Âme qui vive ? Non, le bruit du vent. En sentinelle,la lisière des enclos,les fûts dressés des sapinières et de courtes brassées d’épines : chardons, carlines, genévriers, le lit du vent. Celui du causse court en longues foulées sonores semblables à la rumeur d’une mer ancestrale essaime un pépiement d’oiseau, nasillard, monocorde, émonde l’Aubrac de ses brumes. Choisis une pierre de calcaire, blanche et dorée, grave-la de ton nom, je te couronnerai roi d’une solitude où seule vit, souffle et trépigne la grande harpe du vent. Épouse-la , ou fais-toi homme du silence pour la combattre tant elle nous tient dans sa main, étrangers, incongrus, couvrant le chétif grelot de nos voix nous forçant à remettre à plus tard de dire l’étoupe blonde des prairies harassées, l’argile lourde des chemins,l’arpent noir des forêts, et seule âme qui vive, le babil insensé de l’invisible oiseau, son chant nuptial dans la longue liturgie du vent.
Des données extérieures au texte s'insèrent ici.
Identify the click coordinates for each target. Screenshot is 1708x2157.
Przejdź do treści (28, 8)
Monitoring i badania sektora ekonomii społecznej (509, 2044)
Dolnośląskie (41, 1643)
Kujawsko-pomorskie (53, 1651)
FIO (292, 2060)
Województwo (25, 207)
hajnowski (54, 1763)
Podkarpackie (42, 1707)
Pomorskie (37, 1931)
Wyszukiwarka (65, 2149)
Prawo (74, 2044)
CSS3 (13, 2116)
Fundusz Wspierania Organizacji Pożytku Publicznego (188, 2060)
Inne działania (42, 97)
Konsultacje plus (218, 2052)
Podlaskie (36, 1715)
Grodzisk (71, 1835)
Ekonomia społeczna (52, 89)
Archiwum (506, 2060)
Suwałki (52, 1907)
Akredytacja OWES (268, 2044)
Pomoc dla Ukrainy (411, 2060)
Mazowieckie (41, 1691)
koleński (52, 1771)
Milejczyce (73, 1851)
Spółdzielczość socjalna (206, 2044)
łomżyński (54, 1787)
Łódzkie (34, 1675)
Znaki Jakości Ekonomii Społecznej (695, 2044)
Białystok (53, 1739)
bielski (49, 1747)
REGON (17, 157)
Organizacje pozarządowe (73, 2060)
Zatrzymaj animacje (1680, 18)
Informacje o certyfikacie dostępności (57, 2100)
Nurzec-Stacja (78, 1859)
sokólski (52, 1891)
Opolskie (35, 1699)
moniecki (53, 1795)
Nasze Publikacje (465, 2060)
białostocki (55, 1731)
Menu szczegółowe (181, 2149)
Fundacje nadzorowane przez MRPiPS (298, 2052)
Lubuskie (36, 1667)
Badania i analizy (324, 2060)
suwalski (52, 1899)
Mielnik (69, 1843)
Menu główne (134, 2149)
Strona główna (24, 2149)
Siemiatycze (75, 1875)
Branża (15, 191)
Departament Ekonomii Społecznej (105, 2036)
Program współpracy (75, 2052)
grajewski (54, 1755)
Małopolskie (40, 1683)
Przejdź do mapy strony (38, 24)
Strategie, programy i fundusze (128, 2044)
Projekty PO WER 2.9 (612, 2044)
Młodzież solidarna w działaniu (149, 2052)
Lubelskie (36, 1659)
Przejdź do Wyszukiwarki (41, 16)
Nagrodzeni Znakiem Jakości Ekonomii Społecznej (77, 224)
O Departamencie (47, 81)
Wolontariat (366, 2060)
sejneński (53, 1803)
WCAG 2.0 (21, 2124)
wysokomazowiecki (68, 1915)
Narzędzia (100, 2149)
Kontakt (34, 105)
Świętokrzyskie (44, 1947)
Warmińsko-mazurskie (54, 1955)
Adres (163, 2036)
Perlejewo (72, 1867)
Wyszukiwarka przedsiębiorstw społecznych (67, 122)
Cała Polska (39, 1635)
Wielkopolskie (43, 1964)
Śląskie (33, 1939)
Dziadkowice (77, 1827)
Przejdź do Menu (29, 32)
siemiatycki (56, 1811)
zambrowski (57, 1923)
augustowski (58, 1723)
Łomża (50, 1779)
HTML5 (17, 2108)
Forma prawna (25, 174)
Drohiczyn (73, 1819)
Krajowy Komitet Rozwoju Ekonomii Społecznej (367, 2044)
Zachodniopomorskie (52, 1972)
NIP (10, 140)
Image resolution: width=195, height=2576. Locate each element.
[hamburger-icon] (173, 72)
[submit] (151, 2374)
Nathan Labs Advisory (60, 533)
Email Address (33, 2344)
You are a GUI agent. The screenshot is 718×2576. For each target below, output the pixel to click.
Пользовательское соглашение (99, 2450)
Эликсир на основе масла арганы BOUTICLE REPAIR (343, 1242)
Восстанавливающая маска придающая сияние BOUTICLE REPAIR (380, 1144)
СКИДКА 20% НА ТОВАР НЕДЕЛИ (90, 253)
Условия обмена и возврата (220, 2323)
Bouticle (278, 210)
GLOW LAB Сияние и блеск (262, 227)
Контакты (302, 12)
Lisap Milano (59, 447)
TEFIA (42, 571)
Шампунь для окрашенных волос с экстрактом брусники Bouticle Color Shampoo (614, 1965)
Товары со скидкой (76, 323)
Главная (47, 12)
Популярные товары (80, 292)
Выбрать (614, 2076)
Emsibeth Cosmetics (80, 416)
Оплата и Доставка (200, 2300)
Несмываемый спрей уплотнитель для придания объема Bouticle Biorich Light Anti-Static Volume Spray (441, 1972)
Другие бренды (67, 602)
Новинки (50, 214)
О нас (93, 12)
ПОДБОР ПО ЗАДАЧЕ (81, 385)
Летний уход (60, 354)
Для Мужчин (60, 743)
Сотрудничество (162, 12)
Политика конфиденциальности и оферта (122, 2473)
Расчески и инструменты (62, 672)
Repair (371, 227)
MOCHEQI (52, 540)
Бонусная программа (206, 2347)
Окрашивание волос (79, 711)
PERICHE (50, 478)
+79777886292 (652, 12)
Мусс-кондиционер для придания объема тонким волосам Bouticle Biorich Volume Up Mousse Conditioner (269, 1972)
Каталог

Plume – (Susanne Derève) –

Gratte, gratte le papier plume bavarde tandis que je griffe la terre froide pour y enfouir la promesse de vie. Sève, qui cheminera vers le soleil tandis que tes mots candélabres s’abimeront dans l’encre noire du poème.
Appelle-moi encore – (Susanne Derève) –

Contre un tas de bois mort, brise indolente, abri silencieux, voix. Voix qui m’appelle a fait fuir le lézard et la mésange. N’épelle pas mon nom usé. La terre porte un mirage d’eaux neuves, de printemps. Des chevaux captifs renversent le fil acéré des enclos. Les drailles à l’horizon cheminent vers le ciel, et franchi le ciel vers l’échine argentée du vent, le pelage ras des Causses hérissé de lavandes, l’étrangeté des pierres dressées. Déjà, le soir s’enferre au creux des combes, l’ombre violette des futaies se déploie et s’allonge, tout ce que le jour portait de douceur et de fièvre bascule puis se fige dans le premier battement d’aile de la nuit. Appelle-moi encore, et je te rejoindrai.